LHOKSEUMAWE – Kapolres Lhokseumawe AKBP Eko Hartanto menunggu laporan Korp HMI Wati tentang pernyataan empat mahasiswi diduga dilecehkan oleh dosen di Perguruan Tinggi Negeri (PTN) di Lhokseumawe dan Kabupaten Aceh Utara.
Sebelumnya, Korp HMI Wati Lhokseumawe menyatakan ada 4 mahasiswi, satu diantaranya sudah tamat dilecehkan oleh oknum dosen di perguruan tinggi negeri. Pelecehan itu dalam bentuk chat meusum lewat smart phone.

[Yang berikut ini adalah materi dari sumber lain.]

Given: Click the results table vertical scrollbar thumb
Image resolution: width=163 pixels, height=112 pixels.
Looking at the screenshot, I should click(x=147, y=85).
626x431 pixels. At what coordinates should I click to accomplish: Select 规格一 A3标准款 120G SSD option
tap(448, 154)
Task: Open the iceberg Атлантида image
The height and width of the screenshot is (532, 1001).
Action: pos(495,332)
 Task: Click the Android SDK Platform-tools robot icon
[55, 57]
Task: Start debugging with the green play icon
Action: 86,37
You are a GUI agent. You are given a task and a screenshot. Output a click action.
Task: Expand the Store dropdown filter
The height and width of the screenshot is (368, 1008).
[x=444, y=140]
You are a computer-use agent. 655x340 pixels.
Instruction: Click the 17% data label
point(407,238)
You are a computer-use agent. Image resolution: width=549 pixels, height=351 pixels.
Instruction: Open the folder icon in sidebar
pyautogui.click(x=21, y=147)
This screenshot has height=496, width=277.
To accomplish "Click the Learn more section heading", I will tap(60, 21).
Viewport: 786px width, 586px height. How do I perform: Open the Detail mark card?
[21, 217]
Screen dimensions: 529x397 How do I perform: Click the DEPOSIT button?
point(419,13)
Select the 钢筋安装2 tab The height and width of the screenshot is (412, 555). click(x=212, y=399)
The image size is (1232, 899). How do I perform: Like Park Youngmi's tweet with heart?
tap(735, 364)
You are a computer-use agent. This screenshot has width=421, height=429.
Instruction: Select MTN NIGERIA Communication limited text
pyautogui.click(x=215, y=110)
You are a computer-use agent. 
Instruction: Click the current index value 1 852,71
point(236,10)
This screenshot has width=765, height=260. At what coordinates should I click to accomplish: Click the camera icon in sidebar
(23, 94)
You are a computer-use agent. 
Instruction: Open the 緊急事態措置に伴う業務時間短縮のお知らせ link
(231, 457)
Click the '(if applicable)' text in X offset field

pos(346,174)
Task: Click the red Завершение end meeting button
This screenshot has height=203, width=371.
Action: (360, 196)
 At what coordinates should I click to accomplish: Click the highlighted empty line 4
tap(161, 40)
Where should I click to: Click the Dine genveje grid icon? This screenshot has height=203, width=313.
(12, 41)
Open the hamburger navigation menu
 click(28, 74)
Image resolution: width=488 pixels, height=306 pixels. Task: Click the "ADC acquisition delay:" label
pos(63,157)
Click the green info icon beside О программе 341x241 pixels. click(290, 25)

“Kita tunggu laporannya. Silakan melapor ke Polres Lhokseumawe. Kampusnya mana saja, kapan kejadiannya dan seterusnya. Agar penyidik turun tangan memulai penyelidikan kasus dugaan pelecehan seksual oleh oknum dosen itu,” sebut AKBP Eko Hartanto, dihubungi per telepon, Sabtu (11/12/2021).
Dia menyebutkan, polisi sangat terbuka menunggu laporan dari seluruh masyarakat tentang dugaan tindak pidana.
“Kita tunggu laporannya,” tegas Kapolres.
Sebelumnya, Ketua Korp HMI Wati, Ainun Nabila Rahmanita, menyatakan ada empat mahasiswi, satu diantaranya sudah tamat, melangami pelecehan seksual dalam bentuk obrolan pesan singkat lewat smart phone oleh oknum di Perguruan Tinggi Negeri (PTN) di Lhokseumawe.
Ainun enggan menyebut nama perguruan tinggi negeri tersebut. Dia menyatakan, korban bercerita pada anggota Korp HMI Wati tentang tindakan oknum dosen itu. “Obrolannya menjurus meusum,” katanya.
Namun, saat ditanya langkah advokasi terhadap kasus itu, Ainun menyatakan sedang menghimpun bukti dan kronologis kejadian itu. Apalagi kasus itu terjadi dua tahun terakhir.
“Setelah itu kami akan pikirkan apa opsi advokasinya. Agar korban tidak tertekan,” pungkasnya.